**WHAT IS NEEDED:** Can you update the stretch from the line containing "This screenshot has height=1078, width=1648." through the end of the material by replacing "What do you see" with "What is shown" and keeping everything else unchanged? Leave the pictures out of your answer.

(EXERCISE INPUT Opens)

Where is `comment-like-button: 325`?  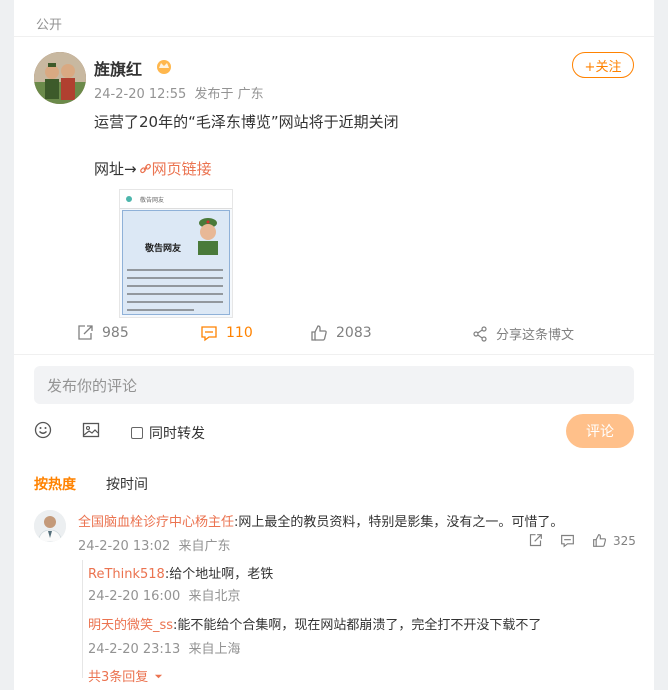
comment-like-button: 325 is located at coordinates (614, 540).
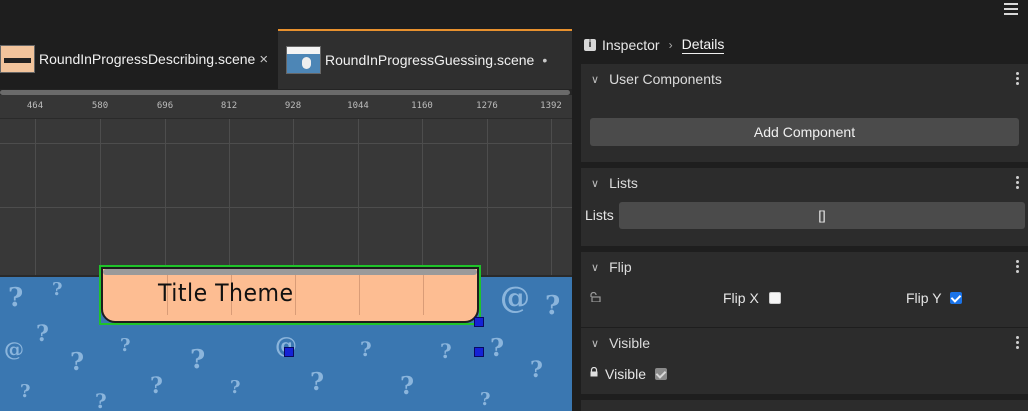  What do you see at coordinates (666, 79) in the screenshot?
I see `section-title: User Components` at bounding box center [666, 79].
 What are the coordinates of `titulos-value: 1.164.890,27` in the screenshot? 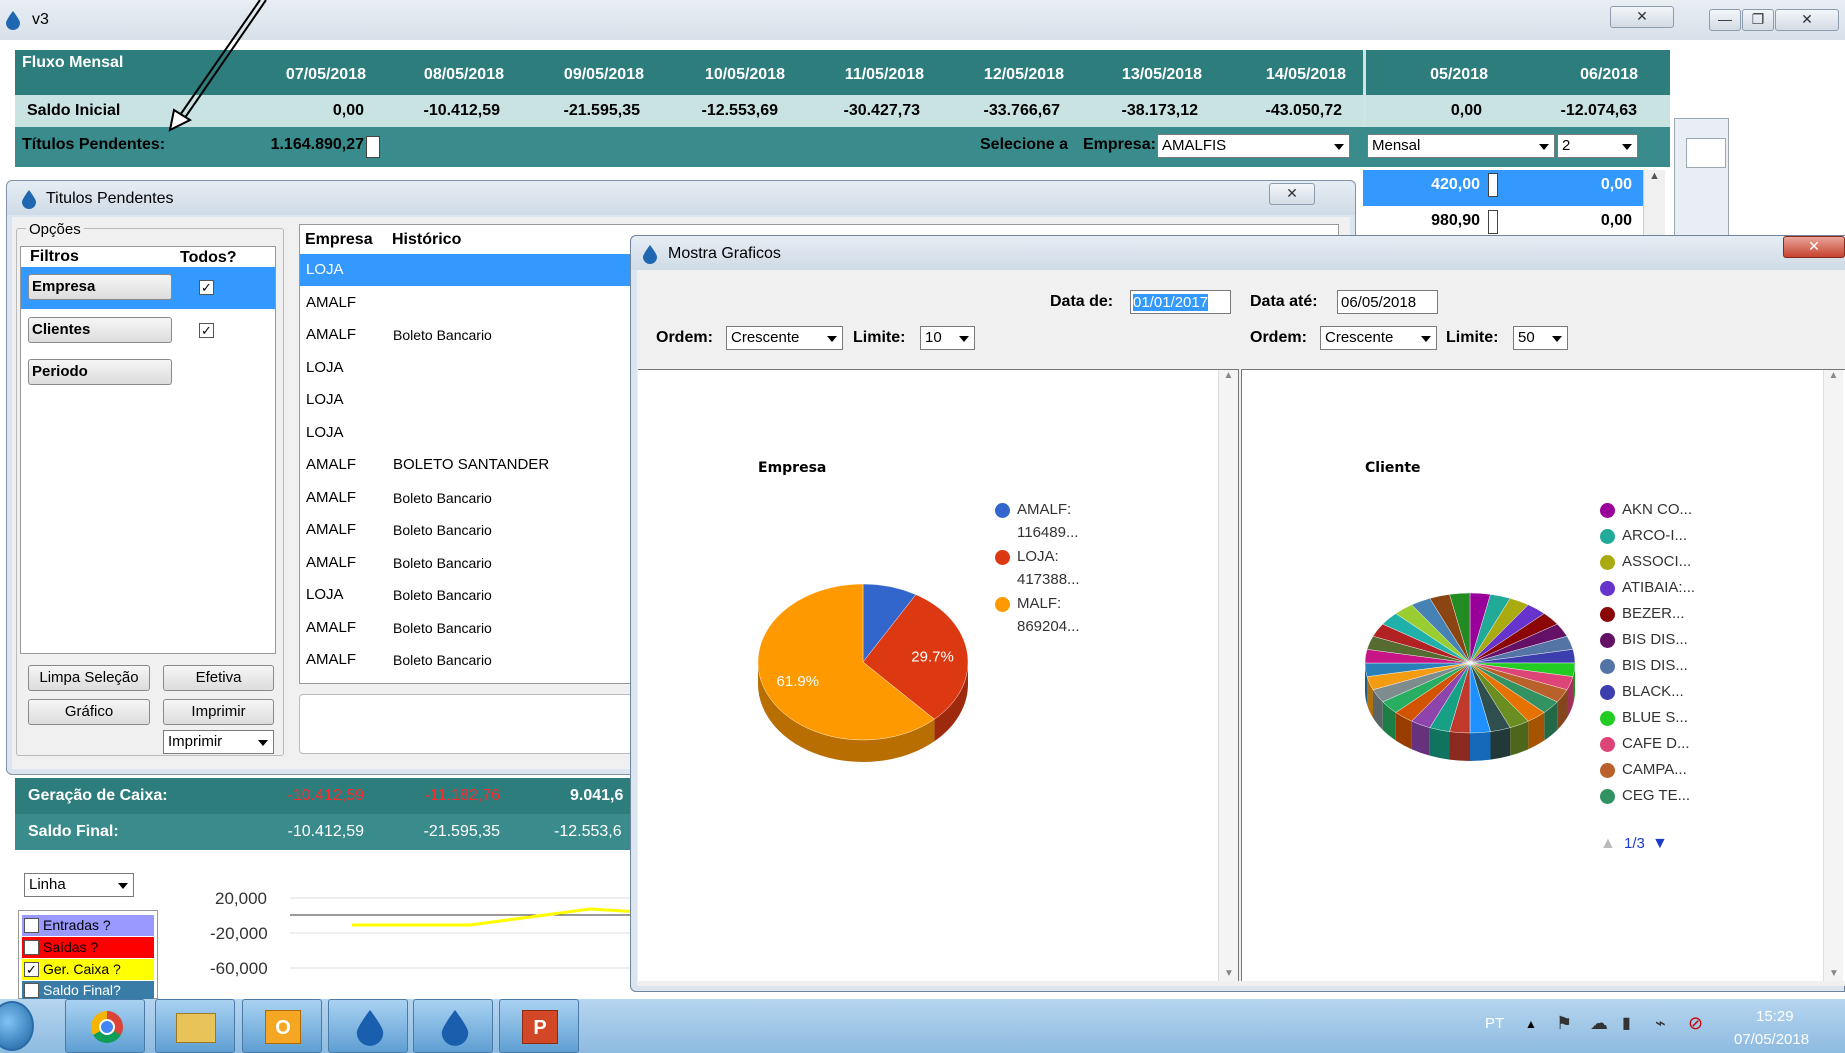 It's located at (317, 144).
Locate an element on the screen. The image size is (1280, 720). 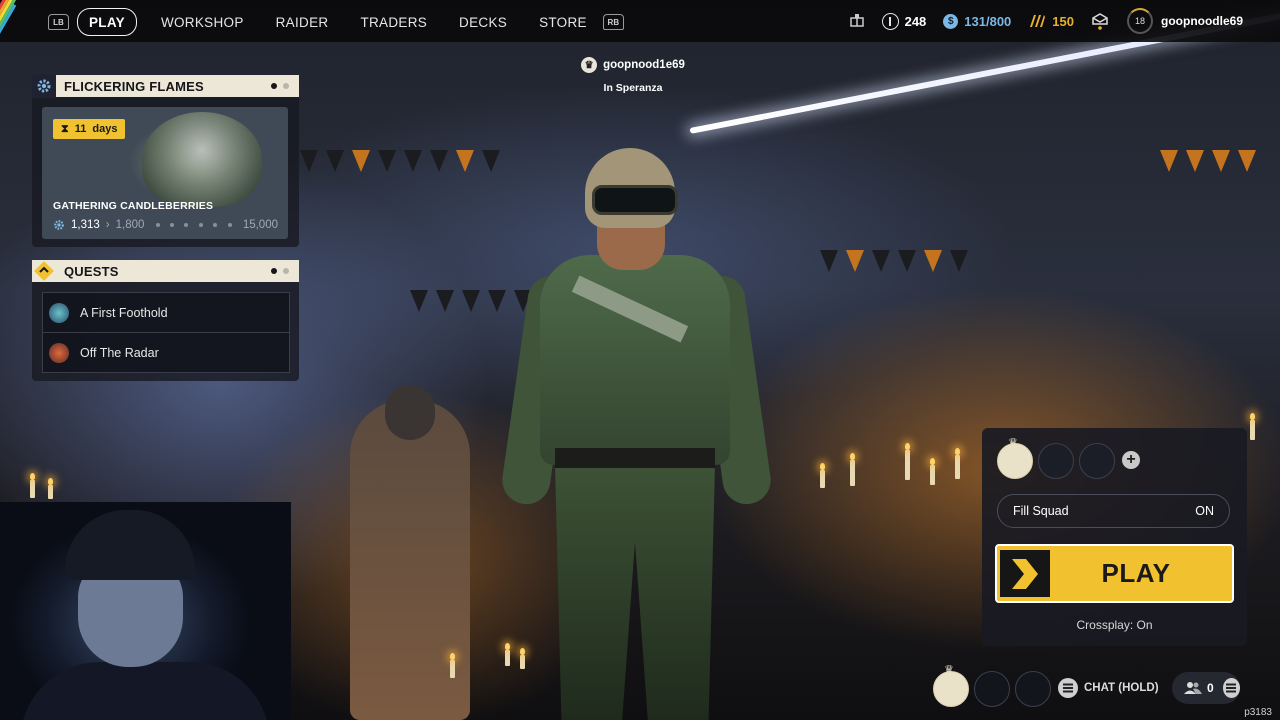
event-progress: 1,313 › 1,800 15,000 is located at coordinates (166, 225).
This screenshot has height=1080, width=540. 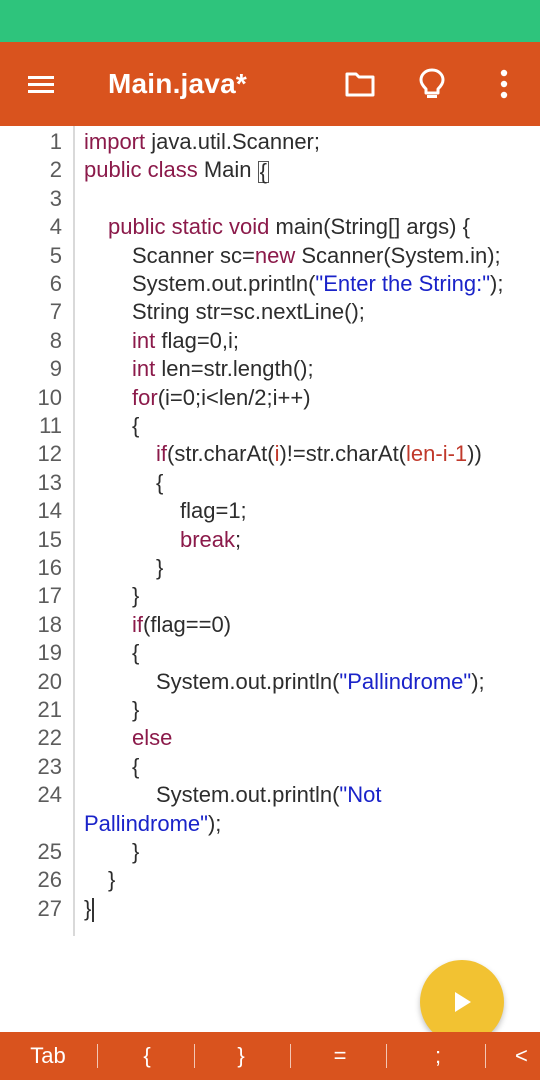 What do you see at coordinates (270, 625) in the screenshot?
I see `code-line: 18 if(flag==0)` at bounding box center [270, 625].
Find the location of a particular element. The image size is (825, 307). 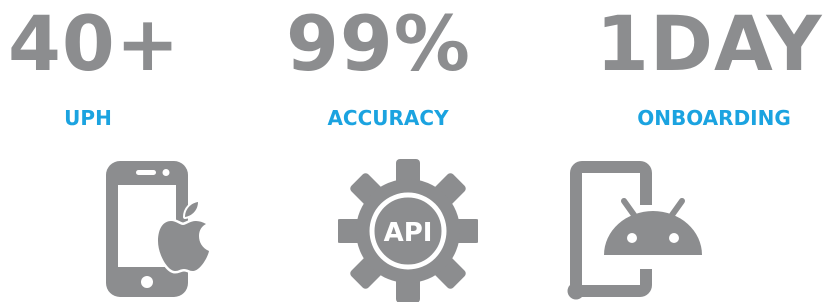

iphone-apple-icon is located at coordinates (159, 229).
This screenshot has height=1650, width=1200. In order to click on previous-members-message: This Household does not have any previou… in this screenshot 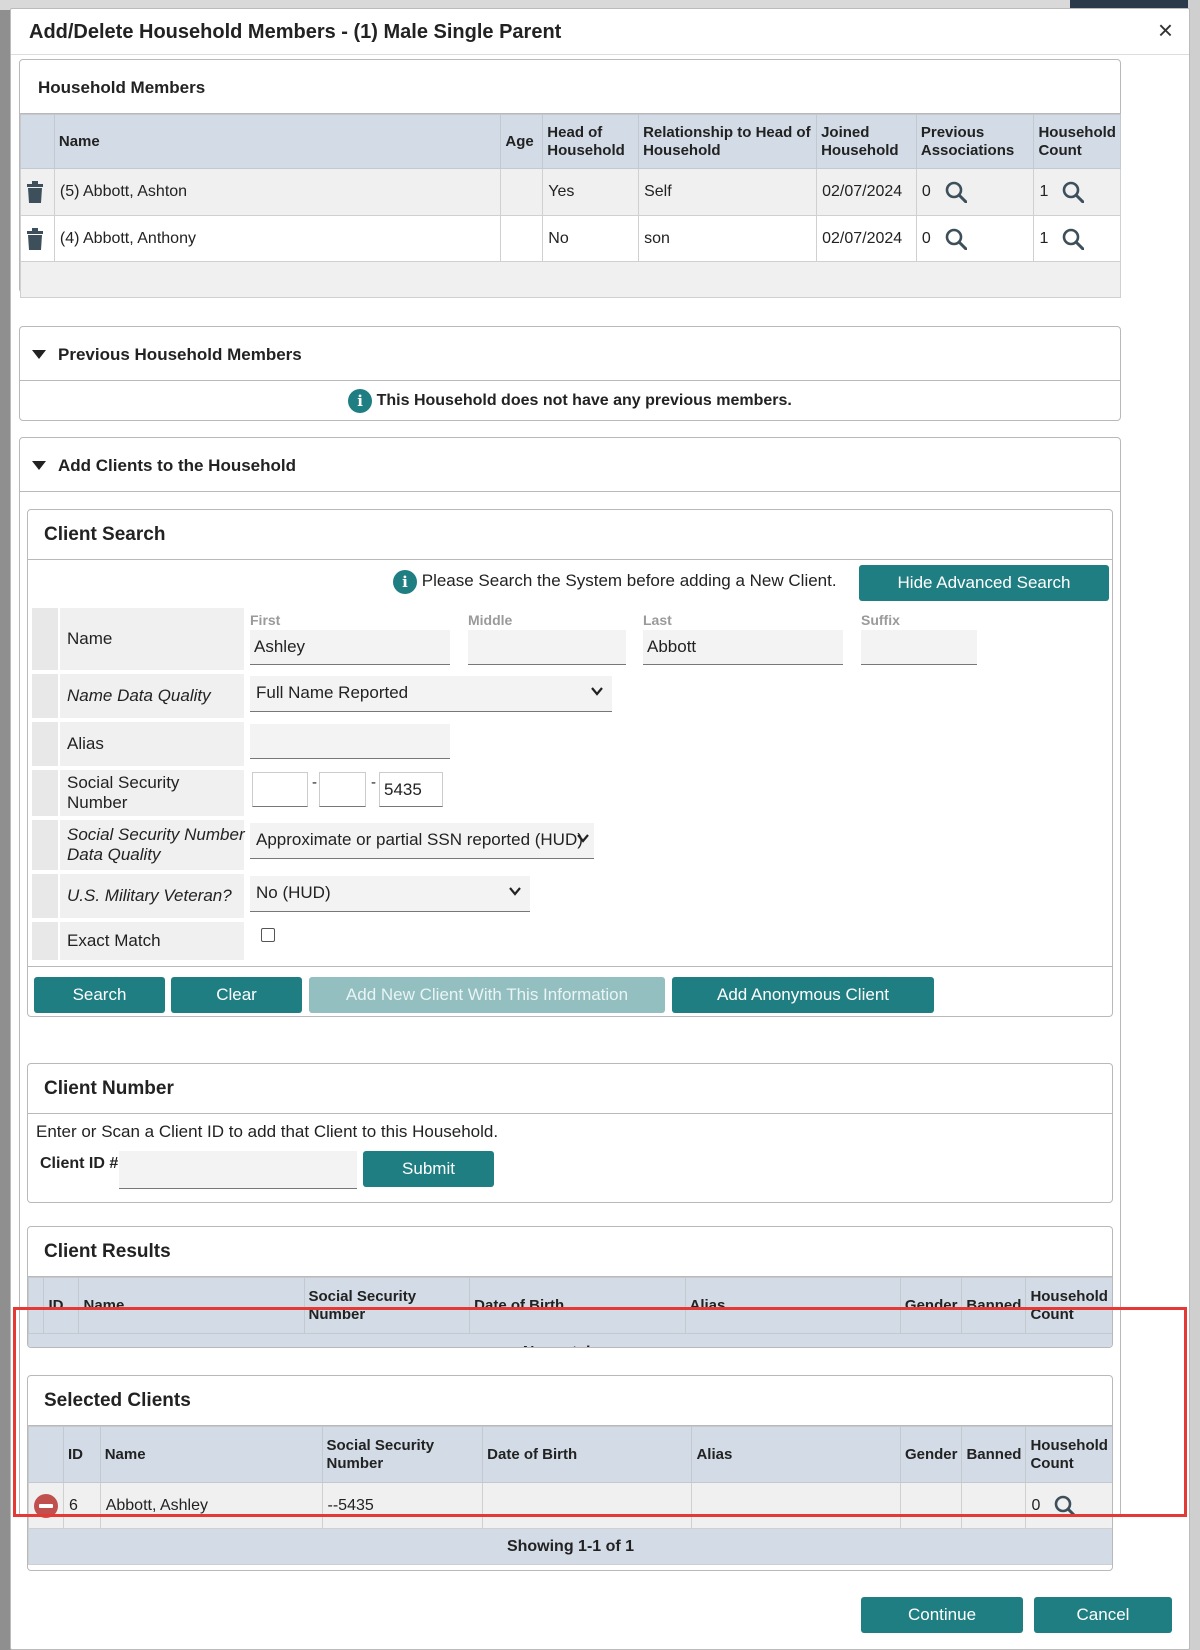, I will do `click(584, 400)`.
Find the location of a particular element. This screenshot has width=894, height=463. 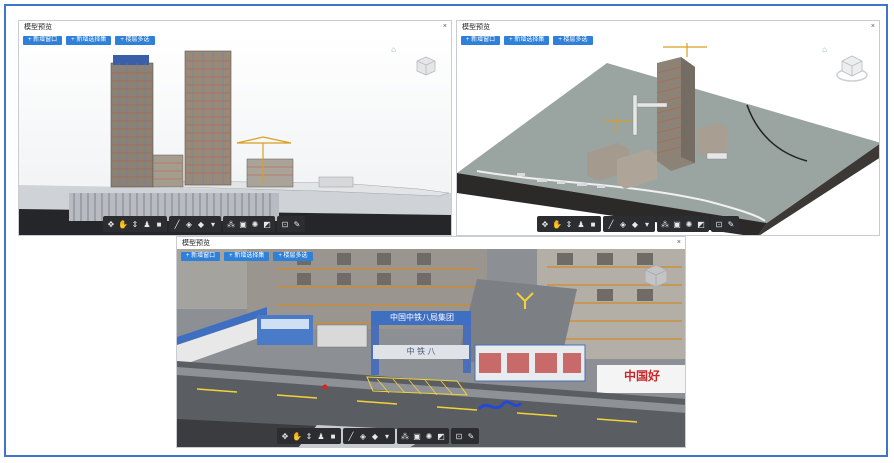

hoarding-text: 中国好 is located at coordinates (642, 376).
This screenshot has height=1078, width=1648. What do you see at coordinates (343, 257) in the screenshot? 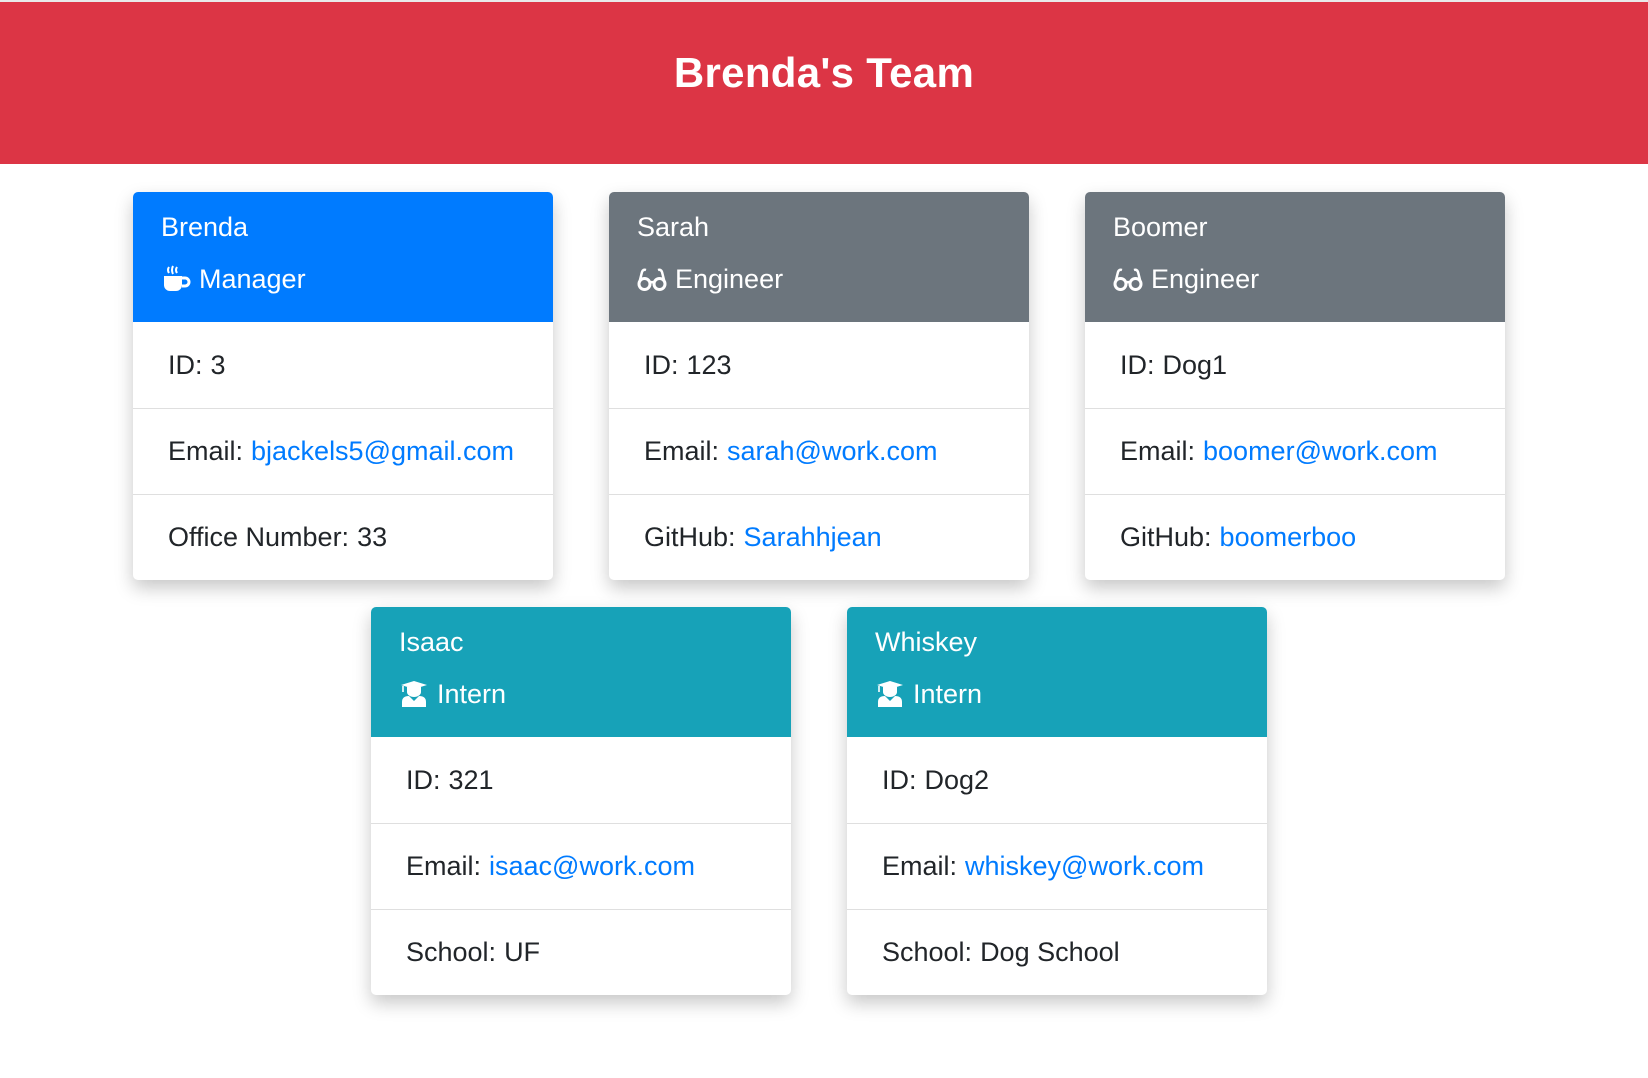
I see `card-header: Brenda Manager` at bounding box center [343, 257].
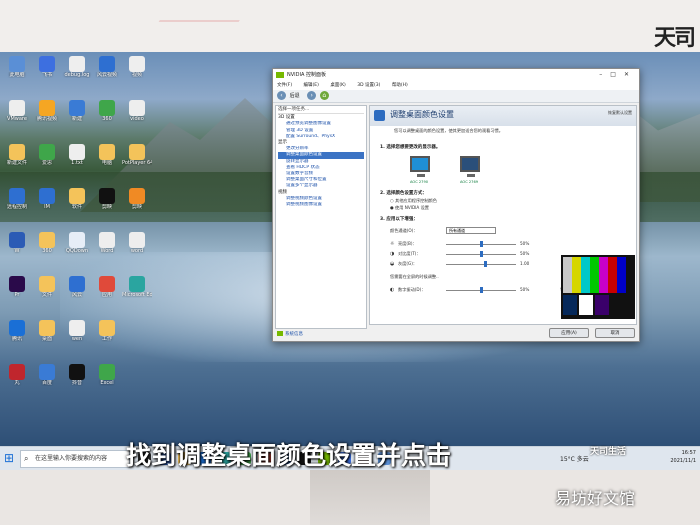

(EXERCISE INPUT Closes)

**REPLY TO THE TASK:**
This screenshot has height=1078, width=1648. What is shown at coordinates (343, 257) in the screenshot? 
I see `card-header: Brenda Manager` at bounding box center [343, 257].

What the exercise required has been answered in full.